Biographie de Soeur Marie-Philomène

Noémie Colombe Alexandrine Jaquemin (1839-1924) 1839-1924
Compagne de noviciat de Sainte Thérèse

Enfance et Jeunesse

Noémie - Colombe - Alexandrine Jacquemin est née le 28 octobre 1839 à Langrune-sur-Mer, dans le Calvados. Son père étant entrepreneur en menuiserie, elle considérait comme un privilège le fait d'avoir passé son enfance dans un atelier qui rappelait celui de Nazareth. Elle était la troisième d'une famille de six enfants. Un de ses frères cadets sera prêtre et deviendra curé de Saint-Michel de Vaucelles à Caen. C'est lui qui prêchera sa Prise d'habit avant de mourir prématurément. Un de ses neveux, l'abbé Troude, prêtre à son tour, portera la communion à Thérèse le 16 juillet 1897 et deux de ses nièces deviendront religieuses de la «Vierge Fidèle» (maintenant Notre-Dame de Fidélité) à la Délivrande. Il semble que son instruction ait été quelque peu négligée. Ses capacités intellectuelles paraissent d'ailleurs avoir été assez modestes et elle n'avait aucun sens de l'organisation, mais tous les témoignages louent sa grande humilité, sa bonté, sa serviabilité, son courage et son sens pratique. Elle consacra sa jeunesse au service de sa famille et de ses nombreux neveux et nièces qui l'appelaient « tante maman » avant de répondre à l'appel de Dieu. Elle se croyait indigne d'être Carmélite, il fallut qu'un Père de la Délivrande la conseille fermement et la présente au Carmel comme « un trésor de vertus et l'humilité personnifiée» pour qu'elle ose en franchir le seuil en octobre 1876. Son postulat allait s'achever quand elle apprit que sa mère venait de tomber très gravement malade. Elle estima que son devoir était de rentrer à la maison pour la soigner malgré une lettre très pressante de son frère prêtre. Sa mère ne fut pas enchantée de cette décision puisqu'elle la reçut par ces mots: «C'est vous, ma fille! Comment!
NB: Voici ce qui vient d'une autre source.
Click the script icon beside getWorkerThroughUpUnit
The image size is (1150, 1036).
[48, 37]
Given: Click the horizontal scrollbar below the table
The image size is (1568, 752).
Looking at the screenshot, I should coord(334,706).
Vous avez donc quitté votre couvent! Vous m'étiez cependant d'un bien plus grand secours dans le cloître qu'à mes côtés... »
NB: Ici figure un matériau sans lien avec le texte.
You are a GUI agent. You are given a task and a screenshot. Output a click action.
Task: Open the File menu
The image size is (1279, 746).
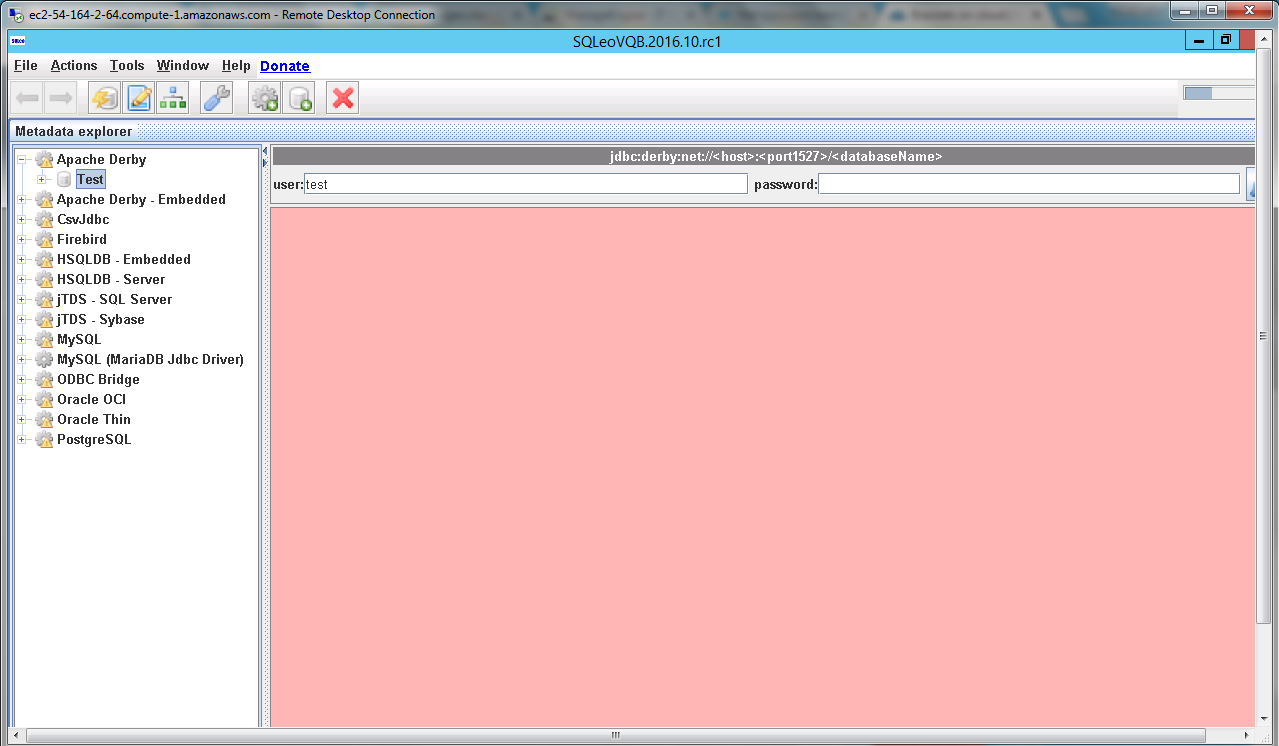(26, 66)
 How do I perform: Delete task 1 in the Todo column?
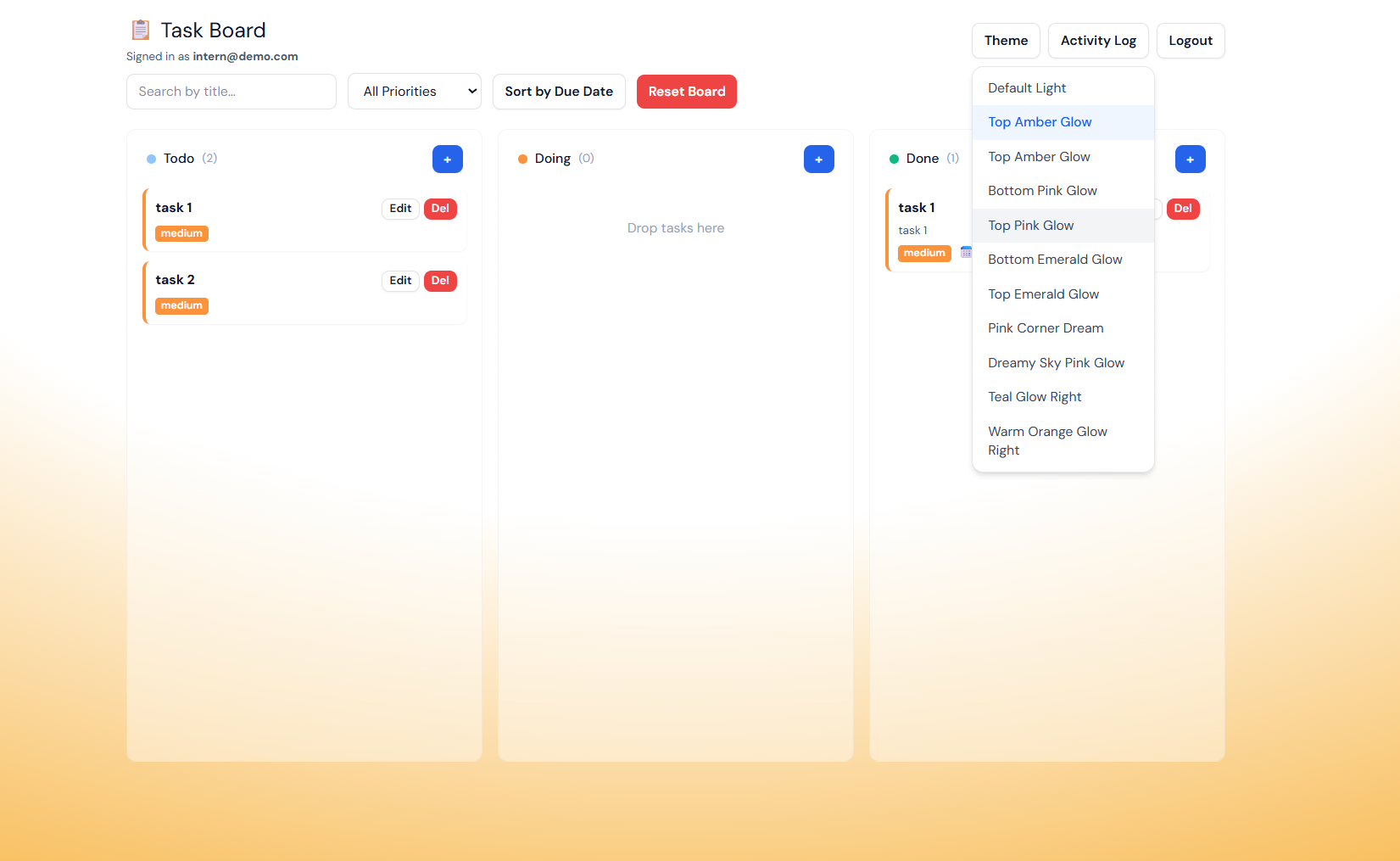440,209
Après le décès de Mme Jacquemin, elle demanda à rentrer au Carmel. Mère Geneviève, la fondatrice, lui opposa un refus catégorique jusqu'à ce que la diplomatie de Mère Marie de Gonzague parvienne à obtenir un accord réticent. Elle rentre donc à nouveau au Carmel le 7 novembre 1884, après neuf ans d'attente. Elle a 45 ans. Thérèse la rejoignit bientôt au noviciat. « Que pensez-vous de nos deux vocations si différentes? lui demanda un jour Soeur Marie-Philomène. Vous qui vous donnez si généreusement au Bon Dieu à quinze ans et moi seulement à quarante-cinq ans!» «Je pense, répondit Thérèse, que le Bon Dieu choisit des fruits de toute saison. N'est-ce pas l'agrément d'un jardin que la diversité des fleurs et des fruits? »

On lui confia l'office des Pains d'autel, sa haute taille s'y courba prématurément sous l'excès d'une besogne accablante qui l'amenait à se priver très souvent des récréations pour rester à tourner et retourner le fer sur son fourneau. Puis elle se dévoua à la roberie où elle rendit de grands services, sans se prendre au sérieux pour autant. Quand on la félicitait, elle répondait : «Vous faites cela par charité, je vous bien reconnaissante de me supporter et de me trouver du travail. » Vers 1914, elle perdit l'usage de son oeil gauche mais n'en continua pas moins à remplir son office. C'est le 21 août 1921 qu'il fallut la descendre à l'infirmerie, elle était atteinte de myocardie et le moindre mouvement la faisait suffoquer. Elle se remit et pendant plus de deux ans édifia toute la communauté par sa profonde sérénité, sa bonté et sa reconnaissance. En décembre 1923, son état s'aggrava, une légère hémorragie cérébrale provo qua une paralysie du côté gauche et elle souffrait de douleurs très aiguës. Elle s'endormit paisiblement le 5 janvier 1924 en répétant « Thérèse! Mon Dieu je vous aime».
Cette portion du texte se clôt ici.